We study the transformed hazards model with time-dependent covariates observed intermittently for the censored outcome. Existing work assumes the availability of the whole trajectory of the time-dependent covariates, which is unrealistic. We propose to combine kernel-weighted log-likelihood and sieve maximum log-likelihood estimation to conduct statistical inference. The method is robust and easy to implement.
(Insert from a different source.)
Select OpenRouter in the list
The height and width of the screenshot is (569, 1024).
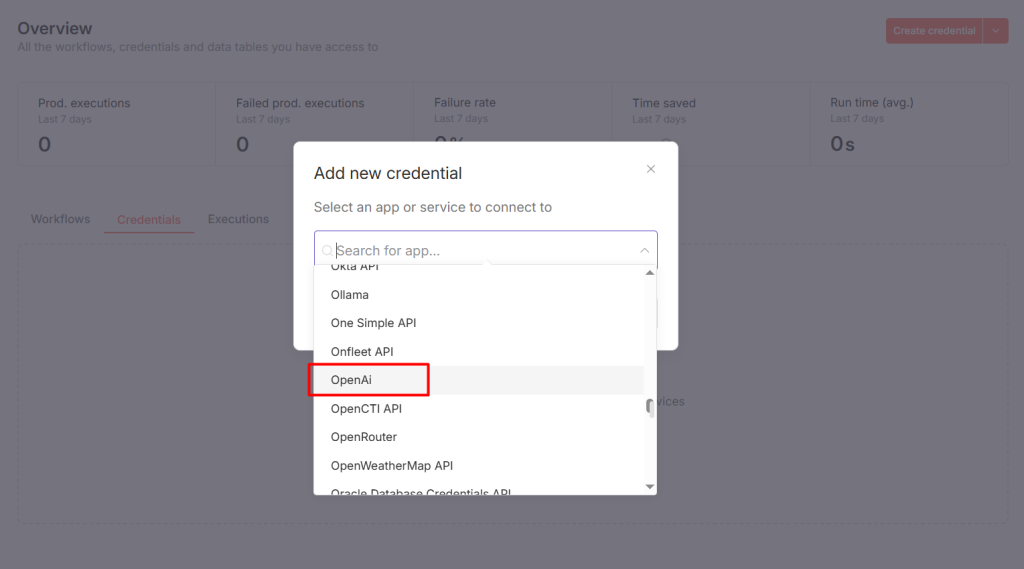pyautogui.click(x=364, y=437)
We establish the asymptotic properties of the proposed estimator and contribute to a rigorous theoretical framework for general kernel-weighted sieve M-estimators. Numerical studies corroborate our theoretical results and show that the proposed method performs favorably over existing methods. Applying to a COVID-19 study in Wuhan illustrates the practical utility of our method.

翻译：我们研究了右删失结局中，协变量呈间歇性观测的时间依赖场景下的变换风险模型。现有工作假设时间依赖协变量的完整轨迹可获得，这在实际中并不现实。我们提出将核加权对数似然与筛极大似然估计相结合进行统计推断，该方法稳健且易于实现。我们建立了所提估计量的渐近性质，并为一般核加权筛M估计量构建了严格的理论框架。数值研究验证了理论结果，并表明所提方法优于现有方法。将其应用于武汉的一项COVID-19研究，展示了该方法的实际效用。